Yesterday was my regular prenatal with my midwife. I'm twenty eight weeks along and ready to start going every two weeks now...crazy! It makes me sad that I won't be having the birth that every other mom who she sees will. Course, though I may not be having their births, I'll be having MY baby - and she is the most special of them all ( :
Are you wondering what it is that I'm so ready to call "Against Medical Expectations"? Well!!! She grew! It may be a small victory, but a victory of any kind is a lovely change of pace in my weary eyes. Since my last regular appointment, my fundal height has shot up a beautiful 5 centimeters. How awesome is that? Sure, she's still smaller than she should be - I'm measuring 24 weeks only - but when the doctor said that she wasn't able to grow because her heart couldn't get blood to her body, well it puts a smile on a face that has been downcast for to long! And there is some feeling of empowerment at the thought that maybe all these crazy remedies I've been putting so much into are working! Resting in bed, chugging stevia tea and coconut milk? I'm sure if my doctor only knew, he'd be raising his eyebrows asking himself where in the world these crazy home birth people get their ideas! Love it!!
As my hope grows, it has manifested itself in the initiation of possibly going through all of this at the Children's Hospital of Philadelphia.

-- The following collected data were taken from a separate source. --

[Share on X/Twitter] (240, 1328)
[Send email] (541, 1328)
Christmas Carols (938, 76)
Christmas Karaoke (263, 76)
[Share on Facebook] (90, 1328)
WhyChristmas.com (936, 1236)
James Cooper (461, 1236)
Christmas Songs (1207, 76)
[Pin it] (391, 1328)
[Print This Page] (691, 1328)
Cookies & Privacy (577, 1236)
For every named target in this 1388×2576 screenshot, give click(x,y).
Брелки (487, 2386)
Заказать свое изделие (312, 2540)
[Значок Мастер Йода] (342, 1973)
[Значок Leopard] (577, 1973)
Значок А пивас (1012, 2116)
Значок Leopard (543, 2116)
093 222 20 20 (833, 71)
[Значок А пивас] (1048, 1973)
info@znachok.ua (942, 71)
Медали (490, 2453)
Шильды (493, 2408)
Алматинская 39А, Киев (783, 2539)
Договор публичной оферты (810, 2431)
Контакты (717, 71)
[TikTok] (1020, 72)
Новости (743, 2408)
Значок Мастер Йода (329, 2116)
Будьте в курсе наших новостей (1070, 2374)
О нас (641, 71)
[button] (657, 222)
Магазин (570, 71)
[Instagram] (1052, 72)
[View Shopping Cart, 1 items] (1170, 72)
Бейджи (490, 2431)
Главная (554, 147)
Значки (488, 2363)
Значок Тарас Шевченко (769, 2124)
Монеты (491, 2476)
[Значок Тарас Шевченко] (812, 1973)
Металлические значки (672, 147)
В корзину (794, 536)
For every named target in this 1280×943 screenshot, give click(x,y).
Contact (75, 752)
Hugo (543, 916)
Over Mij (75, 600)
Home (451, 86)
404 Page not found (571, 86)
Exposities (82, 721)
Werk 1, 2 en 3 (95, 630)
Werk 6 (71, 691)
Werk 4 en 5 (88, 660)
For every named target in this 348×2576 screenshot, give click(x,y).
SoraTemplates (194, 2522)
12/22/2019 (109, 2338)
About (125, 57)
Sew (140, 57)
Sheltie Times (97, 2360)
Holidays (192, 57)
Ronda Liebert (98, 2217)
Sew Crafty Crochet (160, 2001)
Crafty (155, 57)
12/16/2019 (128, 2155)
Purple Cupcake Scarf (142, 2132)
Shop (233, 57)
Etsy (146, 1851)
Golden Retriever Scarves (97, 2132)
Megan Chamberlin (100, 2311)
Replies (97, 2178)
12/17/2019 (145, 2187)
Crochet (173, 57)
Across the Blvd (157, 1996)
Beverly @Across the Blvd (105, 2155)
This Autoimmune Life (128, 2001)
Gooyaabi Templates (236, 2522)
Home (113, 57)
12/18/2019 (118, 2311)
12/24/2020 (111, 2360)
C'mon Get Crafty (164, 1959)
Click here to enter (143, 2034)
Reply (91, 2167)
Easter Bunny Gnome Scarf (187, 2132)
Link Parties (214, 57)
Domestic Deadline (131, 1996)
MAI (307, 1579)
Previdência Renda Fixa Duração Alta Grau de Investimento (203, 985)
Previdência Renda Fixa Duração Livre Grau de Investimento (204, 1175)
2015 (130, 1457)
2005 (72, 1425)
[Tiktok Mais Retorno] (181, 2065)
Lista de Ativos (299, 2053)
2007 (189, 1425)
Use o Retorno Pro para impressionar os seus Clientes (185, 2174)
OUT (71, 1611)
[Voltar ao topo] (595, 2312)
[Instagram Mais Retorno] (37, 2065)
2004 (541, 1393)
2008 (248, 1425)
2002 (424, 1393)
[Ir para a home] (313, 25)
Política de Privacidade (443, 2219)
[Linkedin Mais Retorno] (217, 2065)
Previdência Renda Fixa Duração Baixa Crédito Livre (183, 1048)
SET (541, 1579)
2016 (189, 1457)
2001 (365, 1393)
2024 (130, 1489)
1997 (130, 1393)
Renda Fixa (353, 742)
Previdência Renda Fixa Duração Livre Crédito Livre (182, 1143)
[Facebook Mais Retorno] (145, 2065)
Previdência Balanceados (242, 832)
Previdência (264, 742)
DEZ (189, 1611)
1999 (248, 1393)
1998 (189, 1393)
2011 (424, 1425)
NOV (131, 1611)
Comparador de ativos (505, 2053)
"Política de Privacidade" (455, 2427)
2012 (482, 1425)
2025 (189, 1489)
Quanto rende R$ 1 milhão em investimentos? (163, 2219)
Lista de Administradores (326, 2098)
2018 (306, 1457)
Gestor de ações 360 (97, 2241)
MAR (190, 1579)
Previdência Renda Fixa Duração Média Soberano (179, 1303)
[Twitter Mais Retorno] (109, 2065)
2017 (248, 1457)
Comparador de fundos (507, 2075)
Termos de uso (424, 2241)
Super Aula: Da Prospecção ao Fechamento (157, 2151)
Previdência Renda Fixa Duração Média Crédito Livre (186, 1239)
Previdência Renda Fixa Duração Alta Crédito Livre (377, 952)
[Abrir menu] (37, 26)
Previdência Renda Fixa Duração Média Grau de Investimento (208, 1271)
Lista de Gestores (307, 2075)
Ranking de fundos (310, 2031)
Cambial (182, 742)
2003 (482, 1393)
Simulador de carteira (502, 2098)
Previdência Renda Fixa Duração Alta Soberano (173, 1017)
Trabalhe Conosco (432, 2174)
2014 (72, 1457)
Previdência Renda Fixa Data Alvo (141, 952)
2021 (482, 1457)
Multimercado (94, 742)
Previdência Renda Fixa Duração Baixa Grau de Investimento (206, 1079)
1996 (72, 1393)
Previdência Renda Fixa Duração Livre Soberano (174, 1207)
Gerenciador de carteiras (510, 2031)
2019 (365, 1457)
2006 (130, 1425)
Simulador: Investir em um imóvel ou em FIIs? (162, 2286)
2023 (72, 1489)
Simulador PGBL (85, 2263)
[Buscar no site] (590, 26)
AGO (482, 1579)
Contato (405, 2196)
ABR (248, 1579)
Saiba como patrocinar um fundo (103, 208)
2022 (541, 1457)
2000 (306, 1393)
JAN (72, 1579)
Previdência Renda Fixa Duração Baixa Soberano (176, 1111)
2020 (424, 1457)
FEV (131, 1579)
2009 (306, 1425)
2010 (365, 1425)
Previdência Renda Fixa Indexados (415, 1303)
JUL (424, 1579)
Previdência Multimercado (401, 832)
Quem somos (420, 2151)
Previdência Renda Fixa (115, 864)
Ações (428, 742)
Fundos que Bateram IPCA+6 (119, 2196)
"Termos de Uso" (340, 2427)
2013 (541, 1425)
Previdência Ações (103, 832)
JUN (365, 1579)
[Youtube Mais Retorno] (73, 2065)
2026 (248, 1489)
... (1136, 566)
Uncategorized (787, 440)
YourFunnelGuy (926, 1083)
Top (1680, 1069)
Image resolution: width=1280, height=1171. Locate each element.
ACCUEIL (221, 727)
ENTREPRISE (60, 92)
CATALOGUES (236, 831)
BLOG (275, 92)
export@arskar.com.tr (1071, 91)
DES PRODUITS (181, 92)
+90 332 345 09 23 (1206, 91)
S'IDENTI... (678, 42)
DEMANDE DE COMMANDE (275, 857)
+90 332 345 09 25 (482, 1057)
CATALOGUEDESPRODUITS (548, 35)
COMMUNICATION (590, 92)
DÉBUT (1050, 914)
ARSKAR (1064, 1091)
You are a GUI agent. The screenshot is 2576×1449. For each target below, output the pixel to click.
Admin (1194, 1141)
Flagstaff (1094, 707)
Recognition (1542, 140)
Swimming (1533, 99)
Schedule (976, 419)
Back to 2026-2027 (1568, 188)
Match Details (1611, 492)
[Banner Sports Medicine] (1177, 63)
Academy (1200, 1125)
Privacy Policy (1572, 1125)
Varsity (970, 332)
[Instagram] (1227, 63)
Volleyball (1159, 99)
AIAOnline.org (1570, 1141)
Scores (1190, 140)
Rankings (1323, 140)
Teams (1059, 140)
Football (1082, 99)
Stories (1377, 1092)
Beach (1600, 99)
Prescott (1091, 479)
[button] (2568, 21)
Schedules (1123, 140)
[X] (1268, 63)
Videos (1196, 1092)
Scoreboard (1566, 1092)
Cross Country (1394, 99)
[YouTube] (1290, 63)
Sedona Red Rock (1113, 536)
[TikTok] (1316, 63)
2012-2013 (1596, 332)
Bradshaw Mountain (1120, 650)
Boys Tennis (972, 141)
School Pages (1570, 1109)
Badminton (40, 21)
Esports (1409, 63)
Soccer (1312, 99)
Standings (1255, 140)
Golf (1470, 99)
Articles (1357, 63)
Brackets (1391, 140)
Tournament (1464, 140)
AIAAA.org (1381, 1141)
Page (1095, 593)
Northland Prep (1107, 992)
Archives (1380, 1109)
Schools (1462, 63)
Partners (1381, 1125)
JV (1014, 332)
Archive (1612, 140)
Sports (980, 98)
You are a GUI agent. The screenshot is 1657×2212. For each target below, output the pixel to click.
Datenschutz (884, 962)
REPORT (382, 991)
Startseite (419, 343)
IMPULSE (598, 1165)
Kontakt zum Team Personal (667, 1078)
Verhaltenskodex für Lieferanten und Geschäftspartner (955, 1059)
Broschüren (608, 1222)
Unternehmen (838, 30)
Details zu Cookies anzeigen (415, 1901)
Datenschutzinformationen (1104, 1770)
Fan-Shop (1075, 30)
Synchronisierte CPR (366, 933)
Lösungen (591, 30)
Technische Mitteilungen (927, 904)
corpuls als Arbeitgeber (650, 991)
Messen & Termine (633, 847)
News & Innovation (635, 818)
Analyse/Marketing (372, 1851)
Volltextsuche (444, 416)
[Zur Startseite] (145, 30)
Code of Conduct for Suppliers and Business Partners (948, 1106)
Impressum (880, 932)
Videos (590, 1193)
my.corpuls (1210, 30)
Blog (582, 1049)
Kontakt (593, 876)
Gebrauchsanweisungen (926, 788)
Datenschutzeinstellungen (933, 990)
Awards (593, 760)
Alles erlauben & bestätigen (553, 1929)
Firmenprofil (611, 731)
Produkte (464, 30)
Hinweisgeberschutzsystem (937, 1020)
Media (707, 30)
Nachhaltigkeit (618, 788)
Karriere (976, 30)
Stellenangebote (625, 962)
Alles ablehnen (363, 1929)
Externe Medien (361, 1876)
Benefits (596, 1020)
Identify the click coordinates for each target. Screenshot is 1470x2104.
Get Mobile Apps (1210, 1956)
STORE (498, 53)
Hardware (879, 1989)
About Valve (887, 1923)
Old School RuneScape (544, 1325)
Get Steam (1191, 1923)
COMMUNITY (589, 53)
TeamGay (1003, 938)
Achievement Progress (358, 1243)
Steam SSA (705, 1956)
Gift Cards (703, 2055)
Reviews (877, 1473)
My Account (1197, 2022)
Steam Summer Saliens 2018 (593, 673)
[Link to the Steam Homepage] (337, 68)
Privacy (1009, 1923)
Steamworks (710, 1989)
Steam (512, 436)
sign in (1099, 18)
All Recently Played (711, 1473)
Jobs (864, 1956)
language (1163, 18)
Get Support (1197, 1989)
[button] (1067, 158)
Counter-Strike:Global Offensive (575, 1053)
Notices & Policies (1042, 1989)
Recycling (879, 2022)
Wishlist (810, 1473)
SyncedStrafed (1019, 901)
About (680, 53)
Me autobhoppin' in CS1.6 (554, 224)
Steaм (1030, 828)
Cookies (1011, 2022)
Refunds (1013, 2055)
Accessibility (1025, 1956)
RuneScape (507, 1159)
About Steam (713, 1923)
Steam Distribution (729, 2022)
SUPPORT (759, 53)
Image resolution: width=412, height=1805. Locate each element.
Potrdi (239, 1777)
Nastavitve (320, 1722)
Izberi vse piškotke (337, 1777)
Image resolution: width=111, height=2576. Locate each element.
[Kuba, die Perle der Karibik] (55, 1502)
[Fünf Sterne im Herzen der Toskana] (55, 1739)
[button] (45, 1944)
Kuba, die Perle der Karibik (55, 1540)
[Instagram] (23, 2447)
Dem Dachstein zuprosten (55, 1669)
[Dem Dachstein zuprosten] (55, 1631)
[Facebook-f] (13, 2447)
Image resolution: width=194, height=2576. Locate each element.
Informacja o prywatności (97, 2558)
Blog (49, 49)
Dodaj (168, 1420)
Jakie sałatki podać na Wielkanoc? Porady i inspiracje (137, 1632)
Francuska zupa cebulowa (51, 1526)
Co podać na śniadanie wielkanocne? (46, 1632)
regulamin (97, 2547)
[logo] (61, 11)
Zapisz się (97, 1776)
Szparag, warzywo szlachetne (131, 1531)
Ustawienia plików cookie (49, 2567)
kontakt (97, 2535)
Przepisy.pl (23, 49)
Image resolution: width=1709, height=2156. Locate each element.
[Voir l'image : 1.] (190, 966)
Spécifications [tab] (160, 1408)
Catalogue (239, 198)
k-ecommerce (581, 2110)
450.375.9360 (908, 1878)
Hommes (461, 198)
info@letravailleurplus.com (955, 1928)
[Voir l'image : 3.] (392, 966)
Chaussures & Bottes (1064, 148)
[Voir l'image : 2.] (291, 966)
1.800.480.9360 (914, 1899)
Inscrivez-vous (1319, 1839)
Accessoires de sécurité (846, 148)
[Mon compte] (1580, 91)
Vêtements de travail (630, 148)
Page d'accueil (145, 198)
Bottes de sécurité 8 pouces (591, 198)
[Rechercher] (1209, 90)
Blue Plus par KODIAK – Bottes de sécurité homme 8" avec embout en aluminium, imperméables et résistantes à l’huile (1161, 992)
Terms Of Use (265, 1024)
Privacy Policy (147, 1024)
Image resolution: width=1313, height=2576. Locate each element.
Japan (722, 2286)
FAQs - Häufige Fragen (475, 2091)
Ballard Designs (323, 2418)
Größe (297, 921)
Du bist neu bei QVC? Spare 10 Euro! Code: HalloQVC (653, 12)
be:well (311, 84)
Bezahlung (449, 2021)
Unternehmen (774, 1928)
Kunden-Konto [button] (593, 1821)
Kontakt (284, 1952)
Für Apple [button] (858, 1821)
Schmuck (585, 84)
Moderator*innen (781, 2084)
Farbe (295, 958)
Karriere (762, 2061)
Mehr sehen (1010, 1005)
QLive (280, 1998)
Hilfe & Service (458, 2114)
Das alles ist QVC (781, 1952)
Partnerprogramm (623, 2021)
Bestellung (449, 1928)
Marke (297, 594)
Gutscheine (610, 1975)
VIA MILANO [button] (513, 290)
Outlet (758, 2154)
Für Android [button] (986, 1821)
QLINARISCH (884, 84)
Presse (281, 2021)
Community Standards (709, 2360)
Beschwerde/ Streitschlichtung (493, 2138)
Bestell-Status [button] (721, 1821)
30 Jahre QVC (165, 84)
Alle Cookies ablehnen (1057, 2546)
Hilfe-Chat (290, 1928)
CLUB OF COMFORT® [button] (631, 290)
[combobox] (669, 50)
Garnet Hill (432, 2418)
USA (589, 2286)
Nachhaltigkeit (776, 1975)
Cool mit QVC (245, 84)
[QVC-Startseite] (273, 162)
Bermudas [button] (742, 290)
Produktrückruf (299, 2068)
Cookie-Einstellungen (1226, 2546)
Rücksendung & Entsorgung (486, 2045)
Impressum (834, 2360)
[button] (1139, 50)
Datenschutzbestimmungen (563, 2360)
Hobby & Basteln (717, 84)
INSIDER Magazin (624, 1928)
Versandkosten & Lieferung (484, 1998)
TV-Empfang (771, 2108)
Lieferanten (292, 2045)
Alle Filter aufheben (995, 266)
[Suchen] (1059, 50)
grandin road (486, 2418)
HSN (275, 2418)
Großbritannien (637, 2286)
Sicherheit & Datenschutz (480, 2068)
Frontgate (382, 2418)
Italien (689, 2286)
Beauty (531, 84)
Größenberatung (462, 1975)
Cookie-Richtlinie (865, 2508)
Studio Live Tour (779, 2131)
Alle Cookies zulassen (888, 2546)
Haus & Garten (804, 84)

CHOP, as they call it, (oh, how I despise that nickname!) is supposed to be the 2nd best hospital in the country for this sort of complication. I don't think I could live with myself if I didn't do the best I could in every way for my little girl. Going to PA for all of this sounds like a huge pain in the neck (especially with Paul's job....) but how could we not seek the best care that we can? I made the necessary calls and records will be faxed shortly for the Pediatric Cardiologists at CHOP to look over and let me know what they think.